I feel so ashamed and disgusting with myself. I want to kick this addiction and be the man she deserves.

Anyways thanks for reading my first entry.

This is day 1 of being clean with hopefully many more to come.
 

Onmyway19

Active Member
Brave of you to share with us. You're taking a great 1st step in coming here. There's an abundance of resources to help here. Take the time to read others journals and don't be afraid to ask for guidance. You're not alone in this.
 

Zach

Member
So start of day 2 and not off to a good start. Getting off of night shift and one of my coworkers goes here loon at this. It was a website that you can order woman to come over to your house from. He shows me some woman that he essentially ordered offline to come to his house this afternoon. Now I am trying to get it out of my head. Luckily I have errands to do today that will keep my busy and my daughter is going to accompany me on them so I can't stop and look at that site.

Wish me luck
 

Onmyway19

Active Member
It's all about learning how to cope with those outside influences. This substance is different than any other addictive substance, in that it's nearly impossible to be 100% abstinent. There are influences from everywhere. You will see triggering content, the important thing is how you handle it, or don't handle it😉. You know what the right decisions are, you just have to make the conscious effort to make that choice.
 

Zach

Member
Yesterday was a pretty good day for the most part. Tried to go camping back on some crown land only to find the sites we know about take but the drive was pretty. In the end we came home and had a fire with the brother in law and his fiancé. Made it through day 3 ok now on with day 4.
 

Zach

Member
Been busy with work yesterday and by the time I got home I just showered and crashed for the night. Been easier the past two days but not looking forward to the next two. I am going to be home alone and that is when I find the struggle to be good happens. At least tomorrow I will be busy cutting wood for half the day.

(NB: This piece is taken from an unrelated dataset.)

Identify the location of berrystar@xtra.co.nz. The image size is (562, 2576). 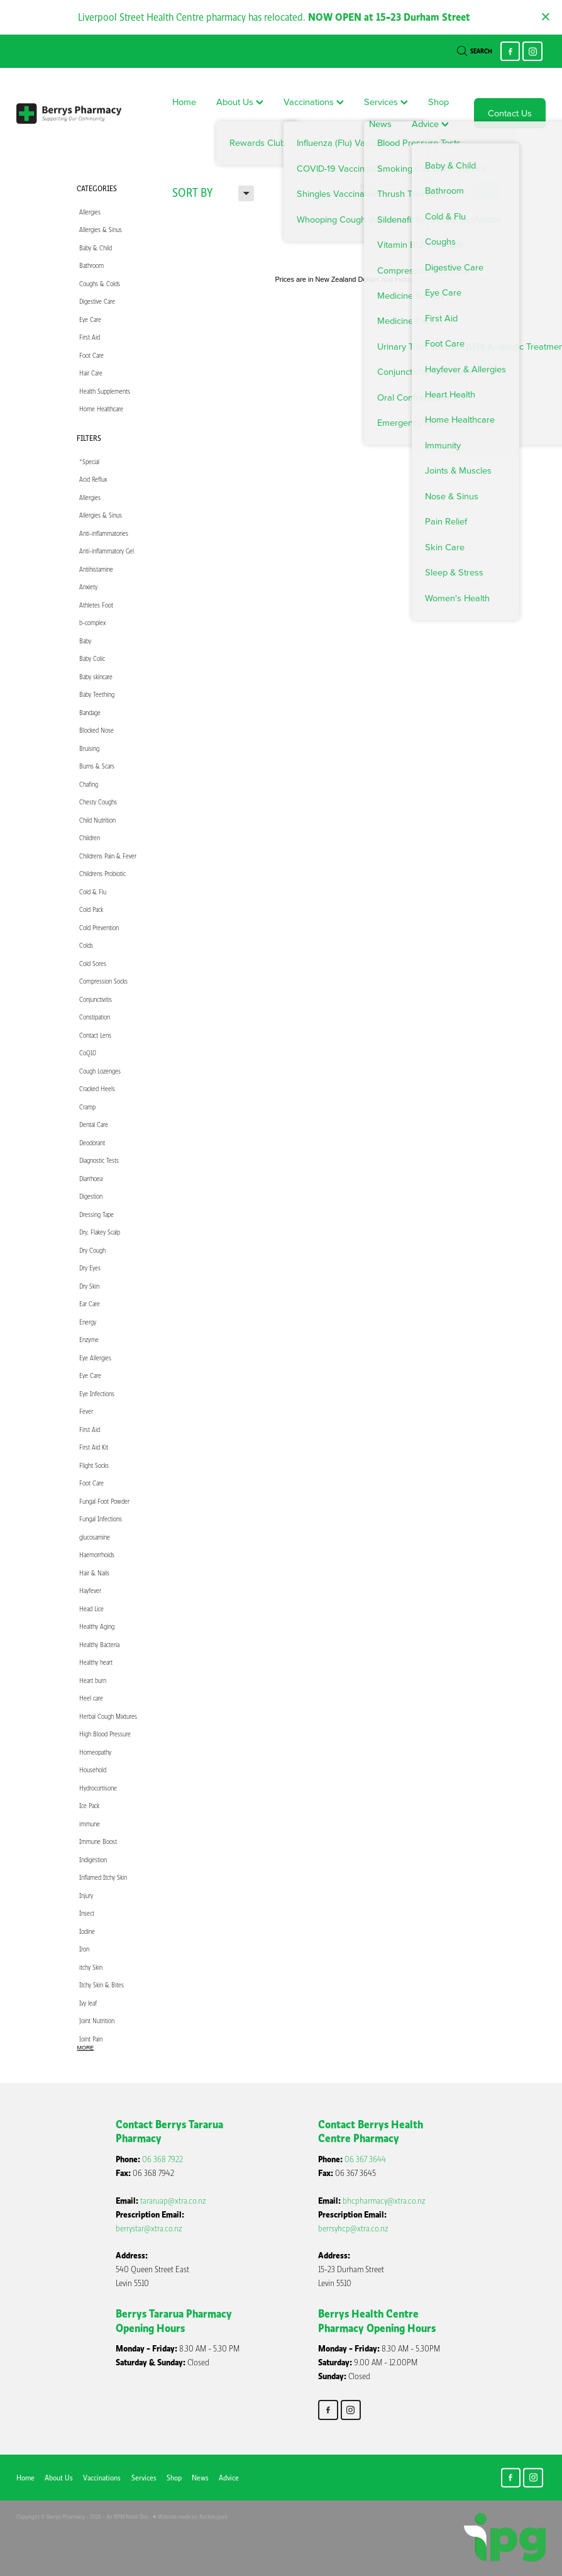
(149, 2228).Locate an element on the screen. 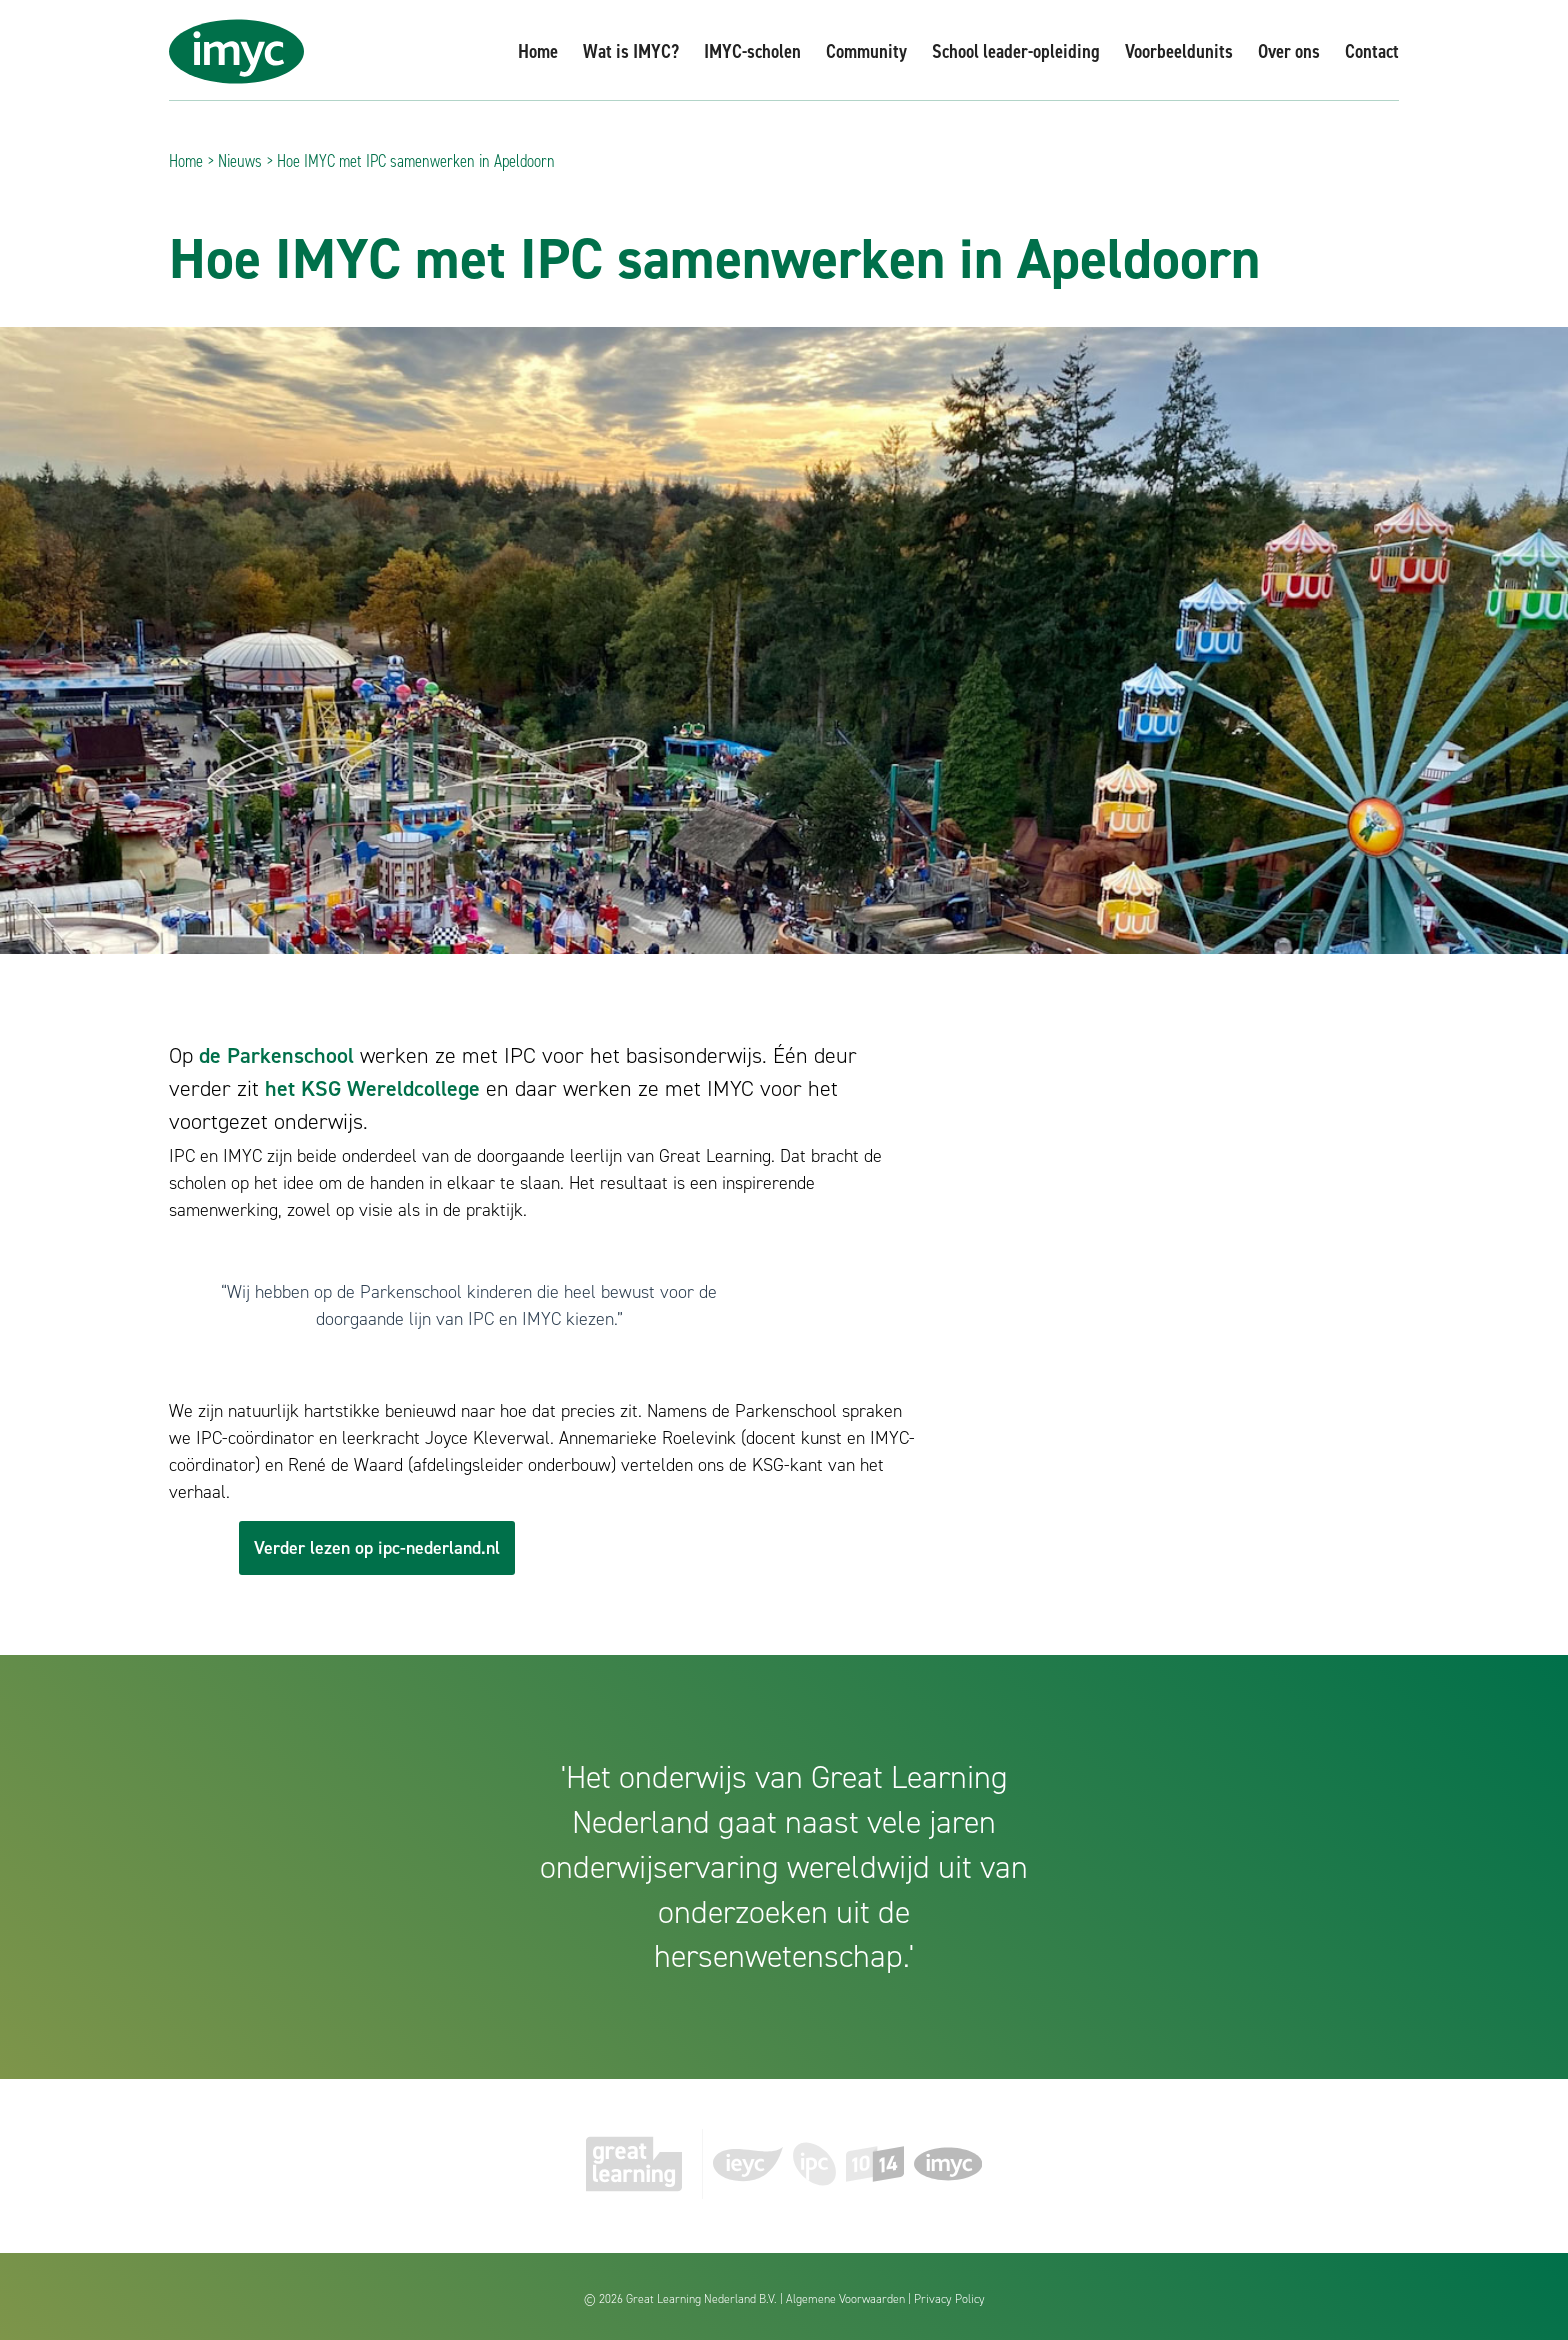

Hope everyone has a good day
 

GeminiMan

Well-Known Member
Home alone days can be terrible days especially if you don’t have projects or hobbies lined up . Try filling up your schedule with interesting projects especially for those lonely days and you should be okay .

Good Luck 👍
 
You got this Zach! Don't be afraid to try and add an accountability partner to the mix if you can. That would help with the alone days for sure if you could call them up when you are struggling.
 

Zach

Member
Days home went pretty good was able to keep busy between cutting firewood and other little projects. Tried to keep off the internet as much as possible so that's why I haven't posted anything since Tuesday.